● **TEXT SECTION**
A Geeky Valentine's Day Ode to Planning

The fabulous Steve Mouzon talks of "lovable places," those neighborhoods or areas of town where you just love to be. But lovable places don't just happen. They need a Cupid.

That Cupid is, of course, Small area planning. Know it or not - most of us are under Cupid's spell. Any swooning over a Transit Oriented Development, or absolute joy over stunning downtown redevelopment has its roots in some sort of plan that knitted the whole thing together.

Cupid was the one who got the developer to the table, aimed a bow, and Voila - a seamless facade that makes you go "oohlala." Cupid brought all the landowners to the table to make parking the least prominent feature for a new downtown. Cupid's bow went "snap" and suddenly the walk from one block to the next is a sublime experience. My old house in Clarendon has no fewer than four small area plans stacked atop one another to make a leafy suburb and great urban place all at once. Be still my heart.

Happy Valentine's Day.


Sunday
Feb122012

A-Park-olypse Sarasota

I have a soft spot for angled parking.   Maybe it’s the way more spaces are “found” in downtowns, or that parallel parking seems overly-complicated compared to the simple nature of yanking a shifter into “R” once, and only once.  For that reason, I supported the downtown merchants’ opposition to replacing angled parking with parallel spaces - that is until about 9 am last Thursday. 

That’s when I attended a presentation by SRQ Media Group on its recent Downtown Consumer Study (the must-read powerpoint is here).   The survey was conducted before the latest parking brouhahas erupted – metered parking, adorning a garage with (gasp) murals, and now a proposal to replace angled parking with parallel parking to increase sidewalk widths.  

As the February 9th breakfast presentation unfolded, Ms. Angled Parking’s “Aha” moment came from this observation: Downtown has a very low attraction rate exclusively for shopping: 8.5%.  Before we can fully appreciate this statistic, let’s consider a couple of points about parking and downtowns:

  • The sidewalk widening would be of most benefit to restaurants in the form of more outdoor dining.
  • From the presentation, 91 % of people come mostly for dining.  The Farmers Market is also a big draw.
  • While parking and garages are often viewed as downtown vibrancy killerers, for Sarasota it is essential.  Approximately 80% of Sarasota respondents came from outside downtown.  Add in tourists, and downtown Sarasota’s market is anything but local.

● **TO DO**
Repeat, word for word, the part of the planning blog excerpt starting with "That’s when I" and going on through "a big draw.".

● **SUPPLIED MATERIAL**
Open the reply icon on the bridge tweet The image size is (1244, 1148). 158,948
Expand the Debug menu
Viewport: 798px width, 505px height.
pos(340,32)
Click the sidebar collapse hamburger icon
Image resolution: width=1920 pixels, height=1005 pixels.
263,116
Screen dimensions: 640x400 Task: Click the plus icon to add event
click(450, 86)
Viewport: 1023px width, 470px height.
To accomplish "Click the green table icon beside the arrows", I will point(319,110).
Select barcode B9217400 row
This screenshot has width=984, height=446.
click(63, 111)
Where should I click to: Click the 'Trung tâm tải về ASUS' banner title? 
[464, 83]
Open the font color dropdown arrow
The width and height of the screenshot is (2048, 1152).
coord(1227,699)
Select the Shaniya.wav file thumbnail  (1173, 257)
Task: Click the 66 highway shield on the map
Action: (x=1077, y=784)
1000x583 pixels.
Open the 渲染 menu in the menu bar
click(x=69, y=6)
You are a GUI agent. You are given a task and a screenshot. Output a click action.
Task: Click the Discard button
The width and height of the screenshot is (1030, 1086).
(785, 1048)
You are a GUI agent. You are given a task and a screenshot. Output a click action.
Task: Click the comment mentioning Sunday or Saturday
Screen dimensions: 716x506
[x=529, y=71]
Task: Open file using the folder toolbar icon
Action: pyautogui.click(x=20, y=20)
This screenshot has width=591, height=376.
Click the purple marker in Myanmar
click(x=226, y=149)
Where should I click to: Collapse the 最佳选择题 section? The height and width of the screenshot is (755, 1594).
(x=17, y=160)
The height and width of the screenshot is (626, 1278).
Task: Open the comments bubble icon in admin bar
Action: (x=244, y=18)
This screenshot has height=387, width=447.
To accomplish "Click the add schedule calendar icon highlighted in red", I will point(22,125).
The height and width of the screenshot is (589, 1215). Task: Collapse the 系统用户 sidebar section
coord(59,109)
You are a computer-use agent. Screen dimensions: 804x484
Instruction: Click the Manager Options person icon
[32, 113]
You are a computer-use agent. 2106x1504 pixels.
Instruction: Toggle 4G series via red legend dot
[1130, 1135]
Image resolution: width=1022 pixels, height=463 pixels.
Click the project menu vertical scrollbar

● **SOLUTION TO THE PROBLEM**
That’s when I attended a presentation by SRQ Media Group on its recent Downtown Consumer Study (the must-read powerpoint is here).   The survey was conducted before the latest parking brouhahas erupted – metered parking, adorning a garage with (gasp) murals, and now a proposal to replace angled parking with parallel parking to increase sidewalk widths.  

As the February 9th breakfast presentation unfolded, Ms. Angled Parking’s “Aha” moment came from this observation: Downtown has a very low attraction rate exclusively for shopping: 8.5%.  Before we can fully appreciate this statistic, let’s consider a couple of points about parking and downtowns:

  • The sidewalk widening would be of most benefit to restaurants in the form of more outdoor dining.
  • From the presentation, 91 % of people come mostly for dining.  The Farmers Market is also a big draw.